Geronimo, le poids de l’Histoire par Walter Hill

Le projet GERONIMO a longtemps traîné à Hollywood. Walter Hill en prend les commandes dès 1989 avec un script écrit par John Milius, le réalisateur de CONAN LE BARBARE. Mais de nombreux rebondissements auront raison du projet pendant quelques années.

Le renouveau du western

Le chef indien Geronimo est une véritable « légende américaine ». Son histoire fut autrefois racontée dans GERONIMO LE PEAU ROUGE réalisé en 1939 par Paul H.Sloane ou encore dans GERONIMO d’Arnold Laven en 1962. Une époque où le western prospérait avec ses archétypes, son manichéisme et ses gentils cow-boys. Trente ans plus tard, les choses ont changé. Le méga carton de DANSE AVEC LES LOUPS passe par là et modifie le paysage hollywoodien. Le chef-d’oeuvre de Clint Eastwood, IMPITOYABLE, en rajoute une couche. Le western est désormais crépusculaire et plus réfléchi, s’attachant notamment à être plus nuancé et humain.

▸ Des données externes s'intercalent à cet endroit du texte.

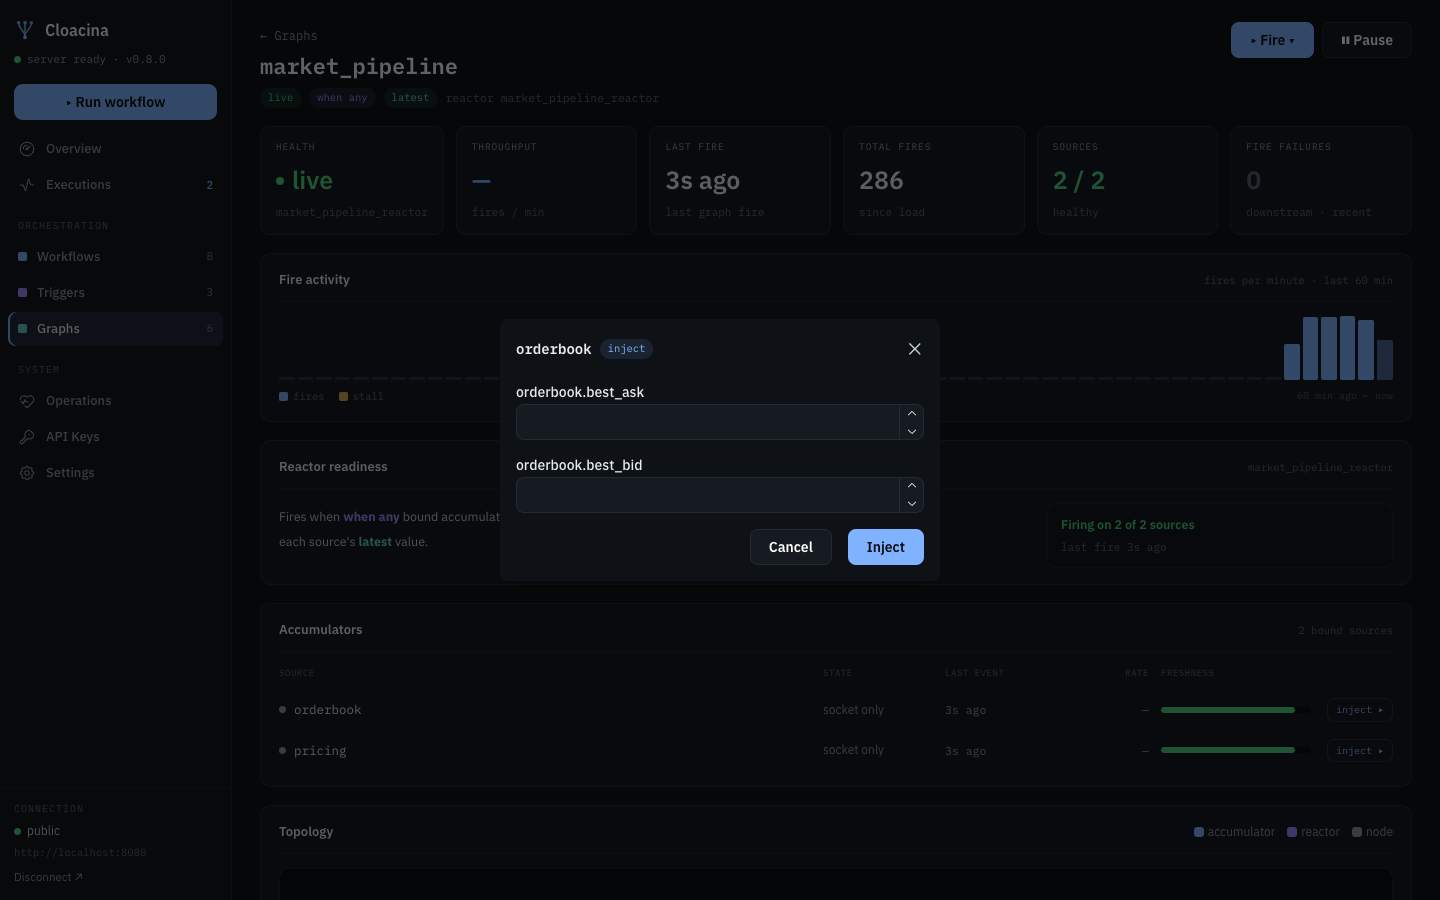
Task: Click the Workflows square icon in sidebar
Action: point(23,257)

L’impressionnant Wes Studi

D’un seul coup, ce genre désuet revient à la mode (TOMBSTONE, MORT OU VIF, MAVERICK), mais le succès n’est pas toujours au rendez-vous. Walter Hill, lui, ne lâche pas GERONIMO. Après ses différends sur la production de THE SHADOW qu’il devait réaliser (il sera remplacé par Russell Mulcahy), le cinéaste revient définitivement sur GERONIMO pour lequel son ambition est grande. Peu de temps après le début de la pré-production, Wes Studi est choisi pour incarner le rôle titre, un choix mûrement réfléchi par Hill comme il l’expliquait en 1993 lors de la sortie du film. « Il y avait quelque chose de plus en lui… Wes avait déjà tourné des films avant, mais n’avait jamais tenu un rôle de cette ampleur. J’aurais pu prendre quelqu’un de plus ressemblant au véritable Geronimo, mais lui transcendé réellement le personnage. Même dans mon imagination la plus folle, je n’aurais pas pensé qu’il serait aussi bon. ». La prestation de Studi est en effet magnifique, incarnant un homme écrasé par l’Histoire qui s’est mise en marche. À ses côtés, on retrouve un casting de poids, avec Gene Hackman, Robert Duvall et même un tout jeune Matt Damon.

Un échec critique et public

Dans son ensemble, le cinéma de Hill est plus pertinent qu’on ne le pense. Sous ses apparats de cinéma « viril », il y a souvent eu beaucoup de réflexion derrière ses oeuvres. GERONIMO expose les faits réels sans rien enjoliver. Il y a ici une tentative d’être précis par rapport à l’Histoire et l’ensemble fonctionne globalement bien même si quelques trous d’air narratifs noircissent parfois le tableau, mais on rend ici un visage humain aux Indiens. Ou quand le western, ce genre américain par excellence, veut rééquilibrer les rapports historiques.

D’ailleurs, en terme de comparaison, on peut rapprocher le récent HOSTILES de Scott Cooper avec ce GERONIMO. Les remises en question des soldats américains, la place primordiale des Indiens, l’émotion aussi… En 1993, Walter Hill désarçonne les critiques qui le jugent mal tandis que le public le boude (18 millions rapportés pour 50 millions de budget). Le cinéaste sera marqué par cet échec, mais poursuivra sa carrière avec une autre figure de l’Ouest : Wild Bill.